-------- Information supplied --------
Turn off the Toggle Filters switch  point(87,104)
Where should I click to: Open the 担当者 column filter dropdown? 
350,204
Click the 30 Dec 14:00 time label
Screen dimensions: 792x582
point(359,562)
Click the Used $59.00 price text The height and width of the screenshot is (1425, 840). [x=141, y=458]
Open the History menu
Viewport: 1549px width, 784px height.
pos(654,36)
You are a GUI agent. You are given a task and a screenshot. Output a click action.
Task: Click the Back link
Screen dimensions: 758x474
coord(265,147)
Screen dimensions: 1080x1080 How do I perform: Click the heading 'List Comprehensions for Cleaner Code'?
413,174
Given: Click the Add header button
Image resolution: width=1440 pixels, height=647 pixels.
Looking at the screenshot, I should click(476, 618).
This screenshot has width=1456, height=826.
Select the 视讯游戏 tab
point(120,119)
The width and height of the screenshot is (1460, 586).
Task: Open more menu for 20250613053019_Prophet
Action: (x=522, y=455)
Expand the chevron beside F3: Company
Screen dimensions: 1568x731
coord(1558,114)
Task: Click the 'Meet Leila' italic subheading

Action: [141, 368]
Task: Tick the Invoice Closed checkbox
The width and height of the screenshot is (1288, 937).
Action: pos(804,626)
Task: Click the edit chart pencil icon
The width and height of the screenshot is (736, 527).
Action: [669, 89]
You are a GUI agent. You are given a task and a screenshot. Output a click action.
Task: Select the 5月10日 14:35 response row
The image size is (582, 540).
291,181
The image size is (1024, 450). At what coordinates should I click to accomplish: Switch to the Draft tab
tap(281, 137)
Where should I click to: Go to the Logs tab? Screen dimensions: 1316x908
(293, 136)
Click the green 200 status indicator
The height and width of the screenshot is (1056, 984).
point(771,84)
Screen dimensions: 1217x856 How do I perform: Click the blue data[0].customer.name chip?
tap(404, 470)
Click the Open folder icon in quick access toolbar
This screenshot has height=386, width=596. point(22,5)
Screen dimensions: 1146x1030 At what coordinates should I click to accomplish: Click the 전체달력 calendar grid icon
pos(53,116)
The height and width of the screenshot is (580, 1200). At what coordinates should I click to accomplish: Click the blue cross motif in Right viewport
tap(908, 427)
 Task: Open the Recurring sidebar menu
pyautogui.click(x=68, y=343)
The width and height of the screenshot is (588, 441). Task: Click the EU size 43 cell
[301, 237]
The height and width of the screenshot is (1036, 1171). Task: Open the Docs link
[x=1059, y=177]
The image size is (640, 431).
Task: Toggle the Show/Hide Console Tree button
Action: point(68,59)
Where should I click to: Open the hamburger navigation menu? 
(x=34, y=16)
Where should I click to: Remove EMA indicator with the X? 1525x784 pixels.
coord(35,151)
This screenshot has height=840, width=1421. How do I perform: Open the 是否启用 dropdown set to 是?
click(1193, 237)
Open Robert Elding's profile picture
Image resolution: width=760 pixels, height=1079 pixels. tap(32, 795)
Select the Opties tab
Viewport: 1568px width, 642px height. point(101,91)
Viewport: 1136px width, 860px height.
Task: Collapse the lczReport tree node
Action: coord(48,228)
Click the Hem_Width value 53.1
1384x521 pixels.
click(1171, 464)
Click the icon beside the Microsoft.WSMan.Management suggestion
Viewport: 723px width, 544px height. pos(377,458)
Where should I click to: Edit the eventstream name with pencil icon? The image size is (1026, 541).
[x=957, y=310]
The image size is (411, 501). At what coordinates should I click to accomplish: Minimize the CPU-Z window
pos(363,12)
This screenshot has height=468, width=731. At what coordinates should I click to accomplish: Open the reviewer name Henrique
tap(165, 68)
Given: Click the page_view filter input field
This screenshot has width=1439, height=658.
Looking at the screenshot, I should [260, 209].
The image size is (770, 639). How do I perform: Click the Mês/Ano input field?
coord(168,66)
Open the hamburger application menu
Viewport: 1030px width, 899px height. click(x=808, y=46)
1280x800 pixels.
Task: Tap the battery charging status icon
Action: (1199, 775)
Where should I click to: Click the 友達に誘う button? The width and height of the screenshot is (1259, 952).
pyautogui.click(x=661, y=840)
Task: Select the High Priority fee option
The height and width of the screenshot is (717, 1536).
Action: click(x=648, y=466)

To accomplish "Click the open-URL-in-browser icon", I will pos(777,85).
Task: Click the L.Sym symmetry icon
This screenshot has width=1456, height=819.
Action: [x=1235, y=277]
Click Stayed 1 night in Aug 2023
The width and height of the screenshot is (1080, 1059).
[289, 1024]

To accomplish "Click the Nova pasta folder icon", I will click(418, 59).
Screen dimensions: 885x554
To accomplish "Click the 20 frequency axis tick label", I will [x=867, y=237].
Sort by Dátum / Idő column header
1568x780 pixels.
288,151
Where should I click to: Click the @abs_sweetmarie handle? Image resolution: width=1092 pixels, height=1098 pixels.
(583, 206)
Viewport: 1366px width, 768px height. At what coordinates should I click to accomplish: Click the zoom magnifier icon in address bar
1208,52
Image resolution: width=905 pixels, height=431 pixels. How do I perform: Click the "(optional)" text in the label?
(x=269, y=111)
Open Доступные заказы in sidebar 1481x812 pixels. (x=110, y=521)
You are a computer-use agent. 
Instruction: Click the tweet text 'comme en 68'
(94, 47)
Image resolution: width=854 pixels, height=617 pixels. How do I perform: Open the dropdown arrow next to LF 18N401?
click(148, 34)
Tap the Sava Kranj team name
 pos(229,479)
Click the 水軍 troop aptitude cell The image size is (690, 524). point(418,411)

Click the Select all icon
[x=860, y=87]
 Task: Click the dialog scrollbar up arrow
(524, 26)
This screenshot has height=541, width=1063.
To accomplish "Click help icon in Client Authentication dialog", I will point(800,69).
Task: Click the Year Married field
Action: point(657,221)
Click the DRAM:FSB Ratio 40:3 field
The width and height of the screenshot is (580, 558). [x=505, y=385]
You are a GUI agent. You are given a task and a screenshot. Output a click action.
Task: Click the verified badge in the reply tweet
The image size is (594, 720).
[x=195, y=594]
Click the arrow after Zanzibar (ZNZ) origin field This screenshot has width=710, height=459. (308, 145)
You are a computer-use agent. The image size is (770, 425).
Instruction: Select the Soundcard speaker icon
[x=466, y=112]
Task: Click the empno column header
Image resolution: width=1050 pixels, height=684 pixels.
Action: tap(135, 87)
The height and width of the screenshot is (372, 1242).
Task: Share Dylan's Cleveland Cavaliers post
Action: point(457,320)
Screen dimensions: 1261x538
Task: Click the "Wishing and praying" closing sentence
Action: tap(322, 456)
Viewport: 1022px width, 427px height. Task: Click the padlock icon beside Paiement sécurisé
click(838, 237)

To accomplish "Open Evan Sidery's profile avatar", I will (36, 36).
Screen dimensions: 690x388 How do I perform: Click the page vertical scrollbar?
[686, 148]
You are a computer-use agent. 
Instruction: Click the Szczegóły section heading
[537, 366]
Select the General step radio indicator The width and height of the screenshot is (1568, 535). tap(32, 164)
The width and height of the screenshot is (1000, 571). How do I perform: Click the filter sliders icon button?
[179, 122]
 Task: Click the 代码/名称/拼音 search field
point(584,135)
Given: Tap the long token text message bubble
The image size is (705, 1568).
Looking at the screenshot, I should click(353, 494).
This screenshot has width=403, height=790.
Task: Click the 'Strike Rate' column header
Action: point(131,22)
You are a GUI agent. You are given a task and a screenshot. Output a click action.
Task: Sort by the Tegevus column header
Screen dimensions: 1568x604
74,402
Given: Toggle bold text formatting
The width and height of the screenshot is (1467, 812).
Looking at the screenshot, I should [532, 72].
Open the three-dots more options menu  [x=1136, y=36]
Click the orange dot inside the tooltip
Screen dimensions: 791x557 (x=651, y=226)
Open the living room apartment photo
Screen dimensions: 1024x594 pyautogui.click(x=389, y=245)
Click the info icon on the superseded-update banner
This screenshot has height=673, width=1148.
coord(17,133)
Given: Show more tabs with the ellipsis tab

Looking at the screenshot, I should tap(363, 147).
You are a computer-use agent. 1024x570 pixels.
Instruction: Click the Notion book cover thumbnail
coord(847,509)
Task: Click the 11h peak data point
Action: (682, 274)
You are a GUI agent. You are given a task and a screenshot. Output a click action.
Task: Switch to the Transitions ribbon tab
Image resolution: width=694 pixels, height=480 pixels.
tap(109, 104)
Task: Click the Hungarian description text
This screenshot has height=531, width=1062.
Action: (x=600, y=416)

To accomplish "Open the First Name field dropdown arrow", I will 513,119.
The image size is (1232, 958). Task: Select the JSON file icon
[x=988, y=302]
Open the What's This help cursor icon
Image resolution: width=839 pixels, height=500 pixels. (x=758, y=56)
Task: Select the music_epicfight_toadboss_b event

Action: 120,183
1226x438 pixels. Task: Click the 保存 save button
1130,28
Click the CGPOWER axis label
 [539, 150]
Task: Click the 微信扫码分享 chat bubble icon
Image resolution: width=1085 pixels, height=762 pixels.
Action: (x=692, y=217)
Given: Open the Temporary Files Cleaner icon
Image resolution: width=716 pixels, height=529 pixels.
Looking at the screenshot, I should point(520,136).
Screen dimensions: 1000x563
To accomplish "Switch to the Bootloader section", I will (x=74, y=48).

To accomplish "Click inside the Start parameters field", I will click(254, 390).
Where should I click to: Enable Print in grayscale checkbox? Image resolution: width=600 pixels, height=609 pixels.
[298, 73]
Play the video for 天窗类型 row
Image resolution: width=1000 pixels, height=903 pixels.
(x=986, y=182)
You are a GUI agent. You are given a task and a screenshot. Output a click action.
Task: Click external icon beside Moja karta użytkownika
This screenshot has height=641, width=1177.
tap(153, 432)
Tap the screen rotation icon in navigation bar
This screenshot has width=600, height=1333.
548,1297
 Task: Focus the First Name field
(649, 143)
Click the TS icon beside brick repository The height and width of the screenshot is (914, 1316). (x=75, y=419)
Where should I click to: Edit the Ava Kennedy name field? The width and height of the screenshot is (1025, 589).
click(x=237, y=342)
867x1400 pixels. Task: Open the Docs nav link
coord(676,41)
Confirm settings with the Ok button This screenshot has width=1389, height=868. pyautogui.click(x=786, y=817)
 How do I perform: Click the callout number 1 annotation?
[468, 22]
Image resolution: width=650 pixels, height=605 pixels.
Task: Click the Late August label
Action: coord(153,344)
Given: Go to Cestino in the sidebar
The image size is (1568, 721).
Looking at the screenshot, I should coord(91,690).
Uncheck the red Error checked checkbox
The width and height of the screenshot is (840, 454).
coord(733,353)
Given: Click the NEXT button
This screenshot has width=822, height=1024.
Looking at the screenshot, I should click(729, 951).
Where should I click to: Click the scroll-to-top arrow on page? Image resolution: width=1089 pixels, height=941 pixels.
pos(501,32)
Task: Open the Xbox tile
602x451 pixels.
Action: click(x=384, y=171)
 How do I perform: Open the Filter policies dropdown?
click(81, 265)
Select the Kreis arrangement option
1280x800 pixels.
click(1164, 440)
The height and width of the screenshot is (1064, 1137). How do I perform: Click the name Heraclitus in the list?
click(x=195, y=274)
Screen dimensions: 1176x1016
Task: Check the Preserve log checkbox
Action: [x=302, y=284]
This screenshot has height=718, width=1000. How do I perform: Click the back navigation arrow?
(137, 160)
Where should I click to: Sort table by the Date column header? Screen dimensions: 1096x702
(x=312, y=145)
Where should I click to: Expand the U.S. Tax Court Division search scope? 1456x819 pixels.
--------
Beginning at the line above with "Open the hamburger application menu" and finishing at the line with "Task: Select the High Priority fee option", return each line exactly and return nothing else.

Open the hamburger application menu
Viewport: 1030px width, 899px height. click(x=808, y=46)
1280x800 pixels.
Task: Tap the battery charging status icon
Action: (1199, 775)
Where should I click to: Click the 友達に誘う button? The width and height of the screenshot is (1259, 952).
pyautogui.click(x=661, y=840)
Task: Select the High Priority fee option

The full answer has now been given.